Brief: Your answer should be the complete data, copied exactly.

Given data:
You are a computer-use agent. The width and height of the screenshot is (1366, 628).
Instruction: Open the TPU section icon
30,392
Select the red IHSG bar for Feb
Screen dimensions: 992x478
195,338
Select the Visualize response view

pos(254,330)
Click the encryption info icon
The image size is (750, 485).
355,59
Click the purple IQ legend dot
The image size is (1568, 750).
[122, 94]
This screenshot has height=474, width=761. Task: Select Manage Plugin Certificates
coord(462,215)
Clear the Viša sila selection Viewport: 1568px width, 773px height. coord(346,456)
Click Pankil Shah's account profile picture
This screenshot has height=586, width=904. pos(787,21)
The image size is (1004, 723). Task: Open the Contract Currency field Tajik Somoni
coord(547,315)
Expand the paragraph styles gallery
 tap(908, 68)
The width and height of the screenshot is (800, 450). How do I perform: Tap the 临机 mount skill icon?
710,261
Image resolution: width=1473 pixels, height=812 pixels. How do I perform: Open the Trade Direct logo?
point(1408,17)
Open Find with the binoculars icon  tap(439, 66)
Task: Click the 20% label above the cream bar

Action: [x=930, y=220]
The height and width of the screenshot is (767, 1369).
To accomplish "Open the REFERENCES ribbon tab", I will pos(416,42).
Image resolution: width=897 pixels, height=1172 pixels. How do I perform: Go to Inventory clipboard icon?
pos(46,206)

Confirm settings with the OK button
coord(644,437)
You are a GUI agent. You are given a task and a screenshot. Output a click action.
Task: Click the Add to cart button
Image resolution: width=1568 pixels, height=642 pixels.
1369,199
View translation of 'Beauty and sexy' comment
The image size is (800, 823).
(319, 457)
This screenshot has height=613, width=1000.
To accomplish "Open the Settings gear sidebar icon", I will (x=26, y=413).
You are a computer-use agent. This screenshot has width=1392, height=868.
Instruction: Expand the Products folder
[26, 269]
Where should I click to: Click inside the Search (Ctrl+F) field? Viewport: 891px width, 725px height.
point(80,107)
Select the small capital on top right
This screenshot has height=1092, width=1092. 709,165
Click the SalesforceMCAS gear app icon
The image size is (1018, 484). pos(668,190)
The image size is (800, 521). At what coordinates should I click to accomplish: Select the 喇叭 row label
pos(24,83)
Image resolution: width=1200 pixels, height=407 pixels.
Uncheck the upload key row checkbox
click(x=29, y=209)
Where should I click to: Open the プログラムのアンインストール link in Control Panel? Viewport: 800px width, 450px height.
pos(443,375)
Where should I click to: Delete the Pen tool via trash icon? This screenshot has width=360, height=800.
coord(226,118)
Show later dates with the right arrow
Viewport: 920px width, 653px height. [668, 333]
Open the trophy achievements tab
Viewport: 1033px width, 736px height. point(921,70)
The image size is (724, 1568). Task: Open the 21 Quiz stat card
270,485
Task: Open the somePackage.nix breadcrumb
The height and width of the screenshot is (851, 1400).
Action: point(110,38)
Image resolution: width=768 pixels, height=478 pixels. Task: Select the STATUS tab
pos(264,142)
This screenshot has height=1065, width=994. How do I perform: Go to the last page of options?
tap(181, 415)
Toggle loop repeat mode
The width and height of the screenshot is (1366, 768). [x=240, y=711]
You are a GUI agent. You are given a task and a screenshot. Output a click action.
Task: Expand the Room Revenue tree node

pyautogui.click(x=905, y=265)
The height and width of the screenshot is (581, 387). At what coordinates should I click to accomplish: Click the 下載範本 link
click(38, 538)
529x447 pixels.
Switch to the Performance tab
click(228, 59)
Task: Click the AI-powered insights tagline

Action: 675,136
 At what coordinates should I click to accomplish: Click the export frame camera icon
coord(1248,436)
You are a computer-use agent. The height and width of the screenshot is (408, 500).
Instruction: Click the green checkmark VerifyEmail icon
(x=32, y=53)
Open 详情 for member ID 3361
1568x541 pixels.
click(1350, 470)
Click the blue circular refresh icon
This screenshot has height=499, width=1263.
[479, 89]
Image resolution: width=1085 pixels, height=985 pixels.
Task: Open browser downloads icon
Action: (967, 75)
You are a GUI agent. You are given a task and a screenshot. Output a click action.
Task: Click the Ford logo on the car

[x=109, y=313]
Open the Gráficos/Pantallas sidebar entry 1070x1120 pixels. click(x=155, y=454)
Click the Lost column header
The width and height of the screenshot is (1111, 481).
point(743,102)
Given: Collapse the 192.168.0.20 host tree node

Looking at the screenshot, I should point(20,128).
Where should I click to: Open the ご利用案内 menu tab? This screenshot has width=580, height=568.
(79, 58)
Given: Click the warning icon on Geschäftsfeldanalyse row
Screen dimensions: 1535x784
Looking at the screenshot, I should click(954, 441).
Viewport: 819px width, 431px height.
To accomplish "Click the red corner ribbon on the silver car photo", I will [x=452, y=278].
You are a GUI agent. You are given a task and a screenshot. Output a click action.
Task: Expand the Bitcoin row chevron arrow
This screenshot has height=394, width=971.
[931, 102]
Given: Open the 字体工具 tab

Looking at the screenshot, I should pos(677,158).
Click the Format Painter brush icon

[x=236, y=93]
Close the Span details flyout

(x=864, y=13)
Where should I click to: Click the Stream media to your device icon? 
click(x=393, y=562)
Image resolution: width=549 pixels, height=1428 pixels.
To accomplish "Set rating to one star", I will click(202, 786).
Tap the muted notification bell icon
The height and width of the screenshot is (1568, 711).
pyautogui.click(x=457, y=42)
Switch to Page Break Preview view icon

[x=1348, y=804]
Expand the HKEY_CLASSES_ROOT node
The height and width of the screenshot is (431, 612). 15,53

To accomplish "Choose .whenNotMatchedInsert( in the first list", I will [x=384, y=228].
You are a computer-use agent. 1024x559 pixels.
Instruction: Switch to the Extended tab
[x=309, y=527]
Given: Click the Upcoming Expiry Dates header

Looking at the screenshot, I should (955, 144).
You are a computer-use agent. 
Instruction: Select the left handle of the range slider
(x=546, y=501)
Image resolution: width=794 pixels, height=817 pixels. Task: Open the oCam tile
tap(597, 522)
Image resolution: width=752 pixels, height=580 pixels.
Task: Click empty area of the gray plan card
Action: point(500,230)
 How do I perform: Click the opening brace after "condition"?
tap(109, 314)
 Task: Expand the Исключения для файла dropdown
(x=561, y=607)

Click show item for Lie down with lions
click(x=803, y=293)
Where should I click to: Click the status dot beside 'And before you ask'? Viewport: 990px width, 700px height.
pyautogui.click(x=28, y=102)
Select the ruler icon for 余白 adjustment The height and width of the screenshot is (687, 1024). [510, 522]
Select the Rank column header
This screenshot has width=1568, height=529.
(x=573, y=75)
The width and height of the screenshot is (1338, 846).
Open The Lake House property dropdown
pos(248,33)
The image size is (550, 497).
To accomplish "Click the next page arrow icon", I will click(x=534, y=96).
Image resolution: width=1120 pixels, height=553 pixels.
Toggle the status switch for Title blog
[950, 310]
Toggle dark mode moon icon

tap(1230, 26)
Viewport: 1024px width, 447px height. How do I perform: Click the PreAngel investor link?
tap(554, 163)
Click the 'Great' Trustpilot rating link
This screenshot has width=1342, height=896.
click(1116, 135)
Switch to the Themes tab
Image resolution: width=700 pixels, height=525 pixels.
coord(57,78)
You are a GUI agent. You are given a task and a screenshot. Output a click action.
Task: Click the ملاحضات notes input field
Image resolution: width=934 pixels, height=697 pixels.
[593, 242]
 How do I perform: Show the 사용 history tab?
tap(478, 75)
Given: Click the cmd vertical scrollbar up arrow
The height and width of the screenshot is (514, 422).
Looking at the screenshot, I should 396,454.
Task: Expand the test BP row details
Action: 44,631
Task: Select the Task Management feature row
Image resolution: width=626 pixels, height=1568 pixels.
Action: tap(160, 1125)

Problem solution:
You are a computer-use agent. The width and height of the screenshot is (1366, 628).
Instruction: Open the TPU section icon
30,392
Select the red IHSG bar for Feb
Screen dimensions: 992x478
195,338
Select the Visualize response view

pos(254,330)
Click the encryption info icon
The image size is (750, 485).
355,59
Click the purple IQ legend dot
The image size is (1568, 750).
[122, 94]
This screenshot has height=474, width=761. Task: Select Manage Plugin Certificates
coord(462,215)
Clear the Viša sila selection Viewport: 1568px width, 773px height. coord(346,456)
Click Pankil Shah's account profile picture
This screenshot has height=586, width=904. pos(787,21)
The image size is (1004, 723). Task: Open the Contract Currency field Tajik Somoni
coord(547,315)
Expand the paragraph styles gallery
 tap(908, 68)
The width and height of the screenshot is (800, 450). How do I perform: Tap the 临机 mount skill icon?
710,261
Image resolution: width=1473 pixels, height=812 pixels. How do I perform: Open the Trade Direct logo?
point(1408,17)
Open Find with the binoculars icon  tap(439, 66)
Task: Click the 20% label above the cream bar

Action: [x=930, y=220]
The height and width of the screenshot is (767, 1369).
To accomplish "Open the REFERENCES ribbon tab", I will pos(416,42).
Image resolution: width=897 pixels, height=1172 pixels. How do I perform: Go to Inventory clipboard icon?
pos(46,206)

Confirm settings with the OK button
coord(644,437)
You are a GUI agent. You are given a task and a screenshot. Output a click action.
Task: Click the Add to cart button
Image resolution: width=1568 pixels, height=642 pixels.
1369,199
View translation of 'Beauty and sexy' comment
The image size is (800, 823).
(319, 457)
This screenshot has height=613, width=1000.
To accomplish "Open the Settings gear sidebar icon", I will (x=26, y=413).
You are a computer-use agent. This screenshot has width=1392, height=868.
Instruction: Expand the Products folder
[26, 269]
Where should I click to: Click inside the Search (Ctrl+F) field? Viewport: 891px width, 725px height.
point(80,107)
Select the small capital on top right
This screenshot has height=1092, width=1092. 709,165
Click the SalesforceMCAS gear app icon
The image size is (1018, 484). pos(668,190)
The image size is (800, 521). At what coordinates should I click to accomplish: Select the 喇叭 row label
pos(24,83)
Image resolution: width=1200 pixels, height=407 pixels.
Uncheck the upload key row checkbox
click(x=29, y=209)
Where should I click to: Open the プログラムのアンインストール link in Control Panel? Viewport: 800px width, 450px height.
pos(443,375)
Where should I click to: Delete the Pen tool via trash icon? This screenshot has width=360, height=800.
coord(226,118)
Show later dates with the right arrow
Viewport: 920px width, 653px height. [668, 333]
Open the trophy achievements tab
Viewport: 1033px width, 736px height. point(921,70)
The image size is (724, 1568). Task: Open the 21 Quiz stat card
270,485
Task: Open the somePackage.nix breadcrumb
The height and width of the screenshot is (851, 1400).
Action: point(110,38)
Image resolution: width=768 pixels, height=478 pixels. Task: Select the STATUS tab
pos(264,142)
This screenshot has height=1065, width=994. How do I perform: Go to the last page of options?
tap(181, 415)
Toggle loop repeat mode
The width and height of the screenshot is (1366, 768). [x=240, y=711]
You are a GUI agent. You are given a task and a screenshot. Output a click action.
Task: Expand the Room Revenue tree node

pyautogui.click(x=905, y=265)
The height and width of the screenshot is (581, 387). At what coordinates should I click to accomplish: Click the 下載範本 link
click(38, 538)
529x447 pixels.
Switch to the Performance tab
click(228, 59)
Task: Click the AI-powered insights tagline

Action: 675,136
 At what coordinates should I click to accomplish: Click the export frame camera icon
coord(1248,436)
You are a computer-use agent. The height and width of the screenshot is (408, 500).
Instruction: Click the green checkmark VerifyEmail icon
(x=32, y=53)
Open 详情 for member ID 3361
1568x541 pixels.
click(1350, 470)
Click the blue circular refresh icon
This screenshot has height=499, width=1263.
[479, 89]
Image resolution: width=1085 pixels, height=985 pixels.
Task: Open browser downloads icon
Action: (967, 75)
You are a GUI agent. You are given a task and a screenshot. Output a click action.
Task: Click the Ford logo on the car

[x=109, y=313]
Open the Gráficos/Pantallas sidebar entry 1070x1120 pixels. click(x=155, y=454)
Click the Lost column header
The width and height of the screenshot is (1111, 481).
point(743,102)
Given: Collapse the 192.168.0.20 host tree node

Looking at the screenshot, I should point(20,128).
Where should I click to: Open the ご利用案内 menu tab? This screenshot has width=580, height=568.
(79, 58)
Given: Click the warning icon on Geschäftsfeldanalyse row
Screen dimensions: 1535x784
Looking at the screenshot, I should click(954, 441).
Viewport: 819px width, 431px height.
To accomplish "Click the red corner ribbon on the silver car photo", I will [x=452, y=278].
You are a GUI agent. You are given a task and a screenshot. Output a click action.
Task: Expand the Bitcoin row chevron arrow
This screenshot has height=394, width=971.
[931, 102]
Given: Open the 字体工具 tab

Looking at the screenshot, I should pos(677,158).
Click the Format Painter brush icon

[x=236, y=93]
Close the Span details flyout

(x=864, y=13)
Where should I click to: Click the Stream media to your device icon? 
click(x=393, y=562)
Image resolution: width=549 pixels, height=1428 pixels.
To accomplish "Set rating to one star", I will click(202, 786).
Tap the muted notification bell icon
The height and width of the screenshot is (1568, 711).
pyautogui.click(x=457, y=42)
Switch to Page Break Preview view icon

[x=1348, y=804]
Expand the HKEY_CLASSES_ROOT node
The height and width of the screenshot is (431, 612). 15,53

To accomplish "Choose .whenNotMatchedInsert( in the first list", I will [x=384, y=228].
You are a computer-use agent. 1024x559 pixels.
Instruction: Switch to the Extended tab
[x=309, y=527]
Given: Click the Upcoming Expiry Dates header

Looking at the screenshot, I should (955, 144).
You are a computer-use agent. 
Instruction: Select the left handle of the range slider
(x=546, y=501)
Image resolution: width=794 pixels, height=817 pixels. Task: Open the oCam tile
tap(597, 522)
Image resolution: width=752 pixels, height=580 pixels.
Task: Click empty area of the gray plan card
Action: point(500,230)
 How do I perform: Click the opening brace after "condition"?
tap(109, 314)
 Task: Expand the Исключения для файла dropdown
(x=561, y=607)

Click show item for Lie down with lions
click(x=803, y=293)
Where should I click to: Click the status dot beside 'And before you ask'? Viewport: 990px width, 700px height.
pyautogui.click(x=28, y=102)
Select the ruler icon for 余白 adjustment The height and width of the screenshot is (687, 1024). [510, 522]
Select the Rank column header
This screenshot has width=1568, height=529.
(x=573, y=75)
The width and height of the screenshot is (1338, 846).
Open The Lake House property dropdown
pos(248,33)
The image size is (550, 497).
To accomplish "Click the next page arrow icon", I will click(x=534, y=96).
Image resolution: width=1120 pixels, height=553 pixels.
Toggle the status switch for Title blog
[950, 310]
Toggle dark mode moon icon

tap(1230, 26)
Viewport: 1024px width, 447px height. How do I perform: Click the PreAngel investor link?
tap(554, 163)
Click the 'Great' Trustpilot rating link
This screenshot has width=1342, height=896.
click(1116, 135)
Switch to the Themes tab
Image resolution: width=700 pixels, height=525 pixels.
coord(57,78)
You are a GUI agent. You are given a task and a screenshot. Output a click action.
Task: Click the ملاحضات notes input field
Image resolution: width=934 pixels, height=697 pixels.
[593, 242]
 How do I perform: Show the 사용 history tab?
tap(478, 75)
Given: Click the cmd vertical scrollbar up arrow
The height and width of the screenshot is (514, 422).
Looking at the screenshot, I should 396,454.
Task: Expand the test BP row details
Action: 44,631
Task: Select the Task Management feature row
Image resolution: width=626 pixels, height=1568 pixels.
Action: tap(160, 1125)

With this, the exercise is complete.